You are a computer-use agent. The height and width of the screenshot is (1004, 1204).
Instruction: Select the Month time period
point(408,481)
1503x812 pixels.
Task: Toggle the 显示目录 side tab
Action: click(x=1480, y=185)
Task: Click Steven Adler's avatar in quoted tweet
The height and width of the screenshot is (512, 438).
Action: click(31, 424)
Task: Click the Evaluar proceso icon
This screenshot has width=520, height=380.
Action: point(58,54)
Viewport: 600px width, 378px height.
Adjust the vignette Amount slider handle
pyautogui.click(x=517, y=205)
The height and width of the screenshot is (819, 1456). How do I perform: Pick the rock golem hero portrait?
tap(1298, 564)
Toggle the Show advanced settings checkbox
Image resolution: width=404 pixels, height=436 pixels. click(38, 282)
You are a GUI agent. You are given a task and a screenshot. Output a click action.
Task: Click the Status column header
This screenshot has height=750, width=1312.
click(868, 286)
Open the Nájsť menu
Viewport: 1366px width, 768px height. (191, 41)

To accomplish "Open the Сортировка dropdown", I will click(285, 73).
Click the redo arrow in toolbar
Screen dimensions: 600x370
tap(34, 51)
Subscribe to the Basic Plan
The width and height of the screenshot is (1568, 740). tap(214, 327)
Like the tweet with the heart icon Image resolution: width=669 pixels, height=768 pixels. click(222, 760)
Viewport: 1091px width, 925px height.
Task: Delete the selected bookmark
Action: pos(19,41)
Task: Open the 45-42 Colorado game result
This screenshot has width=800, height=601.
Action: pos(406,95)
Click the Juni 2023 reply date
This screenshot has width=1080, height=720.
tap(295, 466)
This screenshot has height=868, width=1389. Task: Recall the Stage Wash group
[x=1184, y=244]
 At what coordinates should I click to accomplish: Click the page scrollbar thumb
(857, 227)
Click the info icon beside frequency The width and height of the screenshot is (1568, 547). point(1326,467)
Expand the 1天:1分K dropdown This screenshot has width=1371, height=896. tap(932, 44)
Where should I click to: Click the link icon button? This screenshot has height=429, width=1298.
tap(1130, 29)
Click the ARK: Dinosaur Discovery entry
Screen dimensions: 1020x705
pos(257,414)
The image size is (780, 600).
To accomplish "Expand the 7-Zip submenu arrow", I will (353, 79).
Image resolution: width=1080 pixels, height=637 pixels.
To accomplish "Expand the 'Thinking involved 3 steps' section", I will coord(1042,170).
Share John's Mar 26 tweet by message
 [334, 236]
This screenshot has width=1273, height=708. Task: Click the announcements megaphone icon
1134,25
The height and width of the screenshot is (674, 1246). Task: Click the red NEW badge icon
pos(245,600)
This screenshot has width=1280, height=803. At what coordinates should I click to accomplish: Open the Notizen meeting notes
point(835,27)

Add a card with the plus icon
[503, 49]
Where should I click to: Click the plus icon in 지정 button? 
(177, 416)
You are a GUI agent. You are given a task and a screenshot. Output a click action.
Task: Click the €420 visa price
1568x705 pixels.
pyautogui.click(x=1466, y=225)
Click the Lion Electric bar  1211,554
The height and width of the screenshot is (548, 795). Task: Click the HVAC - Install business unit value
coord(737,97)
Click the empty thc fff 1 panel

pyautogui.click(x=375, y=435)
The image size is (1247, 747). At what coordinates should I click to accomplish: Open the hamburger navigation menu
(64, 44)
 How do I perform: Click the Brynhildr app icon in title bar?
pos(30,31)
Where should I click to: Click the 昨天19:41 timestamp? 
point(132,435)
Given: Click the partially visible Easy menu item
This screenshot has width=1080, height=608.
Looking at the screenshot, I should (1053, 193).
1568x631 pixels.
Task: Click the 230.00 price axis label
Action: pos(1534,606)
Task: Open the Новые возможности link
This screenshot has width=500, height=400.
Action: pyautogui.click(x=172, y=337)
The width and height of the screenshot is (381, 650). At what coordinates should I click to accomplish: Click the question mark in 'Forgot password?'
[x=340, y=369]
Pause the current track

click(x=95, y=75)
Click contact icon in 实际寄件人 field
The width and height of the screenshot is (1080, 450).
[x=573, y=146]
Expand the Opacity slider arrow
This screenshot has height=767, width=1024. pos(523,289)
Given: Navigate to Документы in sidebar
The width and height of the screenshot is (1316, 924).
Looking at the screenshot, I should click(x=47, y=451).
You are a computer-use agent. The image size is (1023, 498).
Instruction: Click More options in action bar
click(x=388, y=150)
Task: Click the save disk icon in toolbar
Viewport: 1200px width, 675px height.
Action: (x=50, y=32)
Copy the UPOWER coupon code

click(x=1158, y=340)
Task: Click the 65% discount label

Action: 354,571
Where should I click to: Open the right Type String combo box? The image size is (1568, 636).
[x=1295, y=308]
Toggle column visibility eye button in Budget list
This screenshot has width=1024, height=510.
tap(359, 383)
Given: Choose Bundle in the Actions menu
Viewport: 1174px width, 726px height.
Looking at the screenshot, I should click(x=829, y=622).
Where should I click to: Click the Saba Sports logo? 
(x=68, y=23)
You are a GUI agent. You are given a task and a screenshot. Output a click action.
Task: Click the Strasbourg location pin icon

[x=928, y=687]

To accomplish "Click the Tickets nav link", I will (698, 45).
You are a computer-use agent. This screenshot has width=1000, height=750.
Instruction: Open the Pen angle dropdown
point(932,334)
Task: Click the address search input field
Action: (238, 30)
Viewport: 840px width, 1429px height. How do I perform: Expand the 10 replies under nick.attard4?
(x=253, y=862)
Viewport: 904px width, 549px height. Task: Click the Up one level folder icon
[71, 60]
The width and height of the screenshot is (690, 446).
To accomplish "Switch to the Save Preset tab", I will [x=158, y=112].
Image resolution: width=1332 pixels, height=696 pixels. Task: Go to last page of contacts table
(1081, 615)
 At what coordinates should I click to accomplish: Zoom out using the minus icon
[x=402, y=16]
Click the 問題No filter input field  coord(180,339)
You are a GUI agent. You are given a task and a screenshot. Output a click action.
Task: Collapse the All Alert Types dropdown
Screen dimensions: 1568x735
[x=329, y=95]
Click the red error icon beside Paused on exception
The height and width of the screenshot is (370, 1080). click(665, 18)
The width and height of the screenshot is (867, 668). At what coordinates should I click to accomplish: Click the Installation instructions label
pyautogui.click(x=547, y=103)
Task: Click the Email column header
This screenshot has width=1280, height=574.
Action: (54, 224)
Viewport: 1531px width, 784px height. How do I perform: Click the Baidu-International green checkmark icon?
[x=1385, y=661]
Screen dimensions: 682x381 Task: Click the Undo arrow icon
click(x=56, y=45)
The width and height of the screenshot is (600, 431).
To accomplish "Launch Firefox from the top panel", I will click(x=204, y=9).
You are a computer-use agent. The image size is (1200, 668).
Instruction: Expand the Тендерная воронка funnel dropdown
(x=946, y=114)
══════════
** Required action **
Quote the data above from the line containing "Task: Click Steven" to the line containing "Click the Juni 2023 reply date", inclusive, and stop.

** Written response **
Task: Click Steven Adler's avatar in quoted tweet
The height and width of the screenshot is (512, 438).
Action: click(31, 424)
Task: Click the Evaluar proceso icon
This screenshot has width=520, height=380.
Action: point(58,54)
Viewport: 600px width, 378px height.
Adjust the vignette Amount slider handle
pyautogui.click(x=517, y=205)
The height and width of the screenshot is (819, 1456). How do I perform: Pick the rock golem hero portrait?
tap(1298, 564)
Toggle the Show advanced settings checkbox
Image resolution: width=404 pixels, height=436 pixels. click(38, 282)
You are a GUI agent. You are given a task and a screenshot. Output a click action.
Task: Click the Status column header
This screenshot has height=750, width=1312.
click(868, 286)
Open the Nájsť menu
Viewport: 1366px width, 768px height. (191, 41)

To accomplish "Open the Сортировка dropdown", I will click(285, 73).
Click the redo arrow in toolbar
Screen dimensions: 600x370
tap(34, 51)
Subscribe to the Basic Plan
The width and height of the screenshot is (1568, 740). tap(214, 327)
Like the tweet with the heart icon Image resolution: width=669 pixels, height=768 pixels. click(222, 760)
Viewport: 1091px width, 925px height.
Task: Delete the selected bookmark
Action: pos(19,41)
Task: Open the 45-42 Colorado game result
This screenshot has width=800, height=601.
Action: pos(406,95)
Click the Juni 2023 reply date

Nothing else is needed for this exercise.